Un travailleur social qui se présentait comme antillais interrogeait sur l’existence du mot parentalité dans la langue mahoraise, « parce que s’il s’agit d’un concept uniquement extérieur, ça ne fonctionnera pas ».
Pour une juriste du conseil départemental, le véritable enjeu est « de rappeler aux parents qu’ils doivent être parents ». Lui faisait écho le responsable de la culture à la mairie de Mamoudzou, « quand on était gamin, on recevait de bonne corrections, personne n’en est mort. Depuis, les institutions s’en sont mêlées, et on n’entend parler que des enfants du juge, par peur de la sanction judiciaire. » Ce qui faisait dire à Nafissata Mouhoudoir, inspectrice des actions sanitaires et sociales de la direction de la Jeunesse et des Sports, qu’il faut « une politique efficace d’accompagnement à la parentalité ». Ce serait une bonne 1ère piste en effet.
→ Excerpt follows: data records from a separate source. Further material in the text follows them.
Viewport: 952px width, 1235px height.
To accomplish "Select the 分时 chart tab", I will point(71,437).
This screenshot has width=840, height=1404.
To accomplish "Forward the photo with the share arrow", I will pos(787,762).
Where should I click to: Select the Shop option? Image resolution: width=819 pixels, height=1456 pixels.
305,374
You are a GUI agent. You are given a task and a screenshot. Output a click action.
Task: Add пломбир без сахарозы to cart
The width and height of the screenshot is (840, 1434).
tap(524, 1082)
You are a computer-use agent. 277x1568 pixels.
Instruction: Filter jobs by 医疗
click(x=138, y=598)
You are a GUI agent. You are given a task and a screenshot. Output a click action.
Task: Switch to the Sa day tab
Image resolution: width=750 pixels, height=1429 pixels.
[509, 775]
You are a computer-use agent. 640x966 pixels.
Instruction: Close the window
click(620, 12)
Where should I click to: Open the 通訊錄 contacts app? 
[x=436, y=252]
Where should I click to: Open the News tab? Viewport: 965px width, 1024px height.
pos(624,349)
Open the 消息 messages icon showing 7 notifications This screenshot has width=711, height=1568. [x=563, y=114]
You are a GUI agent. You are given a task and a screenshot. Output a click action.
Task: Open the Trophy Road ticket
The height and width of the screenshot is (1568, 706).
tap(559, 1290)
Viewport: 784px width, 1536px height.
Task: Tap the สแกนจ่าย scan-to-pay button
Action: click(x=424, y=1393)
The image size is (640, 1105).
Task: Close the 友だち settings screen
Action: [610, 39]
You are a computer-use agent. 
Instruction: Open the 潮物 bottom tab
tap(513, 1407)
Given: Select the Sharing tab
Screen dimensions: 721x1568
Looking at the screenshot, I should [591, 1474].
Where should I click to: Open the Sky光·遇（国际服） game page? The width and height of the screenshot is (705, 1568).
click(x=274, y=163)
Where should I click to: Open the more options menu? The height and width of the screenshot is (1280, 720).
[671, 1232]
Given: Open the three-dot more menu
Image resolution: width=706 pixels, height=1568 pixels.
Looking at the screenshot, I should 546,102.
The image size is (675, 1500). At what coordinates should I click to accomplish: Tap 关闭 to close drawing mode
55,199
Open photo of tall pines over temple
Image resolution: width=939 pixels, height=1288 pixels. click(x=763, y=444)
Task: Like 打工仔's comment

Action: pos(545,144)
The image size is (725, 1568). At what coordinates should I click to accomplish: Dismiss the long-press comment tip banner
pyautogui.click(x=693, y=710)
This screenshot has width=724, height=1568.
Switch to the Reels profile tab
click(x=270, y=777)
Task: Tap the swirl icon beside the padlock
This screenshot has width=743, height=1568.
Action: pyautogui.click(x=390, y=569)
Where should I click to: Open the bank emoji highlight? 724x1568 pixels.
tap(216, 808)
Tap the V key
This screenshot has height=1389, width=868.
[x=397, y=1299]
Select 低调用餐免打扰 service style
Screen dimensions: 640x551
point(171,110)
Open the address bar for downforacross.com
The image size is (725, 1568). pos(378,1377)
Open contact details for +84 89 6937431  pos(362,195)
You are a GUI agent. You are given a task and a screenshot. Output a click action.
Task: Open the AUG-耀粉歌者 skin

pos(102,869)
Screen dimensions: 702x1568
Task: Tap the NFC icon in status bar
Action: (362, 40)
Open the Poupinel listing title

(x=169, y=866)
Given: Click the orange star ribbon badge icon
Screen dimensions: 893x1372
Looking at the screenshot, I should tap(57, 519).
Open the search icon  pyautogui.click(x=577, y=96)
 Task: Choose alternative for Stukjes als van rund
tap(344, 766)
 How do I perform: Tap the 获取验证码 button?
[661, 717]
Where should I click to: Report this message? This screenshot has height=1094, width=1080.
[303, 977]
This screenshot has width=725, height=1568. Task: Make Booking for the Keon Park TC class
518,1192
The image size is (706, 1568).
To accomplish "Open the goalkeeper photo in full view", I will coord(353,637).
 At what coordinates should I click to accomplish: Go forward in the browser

Et ce n’est pas le témoignage d’une maman dans l’assistance qui ira la contredire : « J’élève seule mes 7 enfants, le père nous a laissé après les avoir fait. Mais je vis une expérience douloureuse avec ma fille de 16 ans, en 1ère, qui est en train de disjoncter et de se détourner de sa scolarité. Je me sens seule, je ne suis pas soutenue. »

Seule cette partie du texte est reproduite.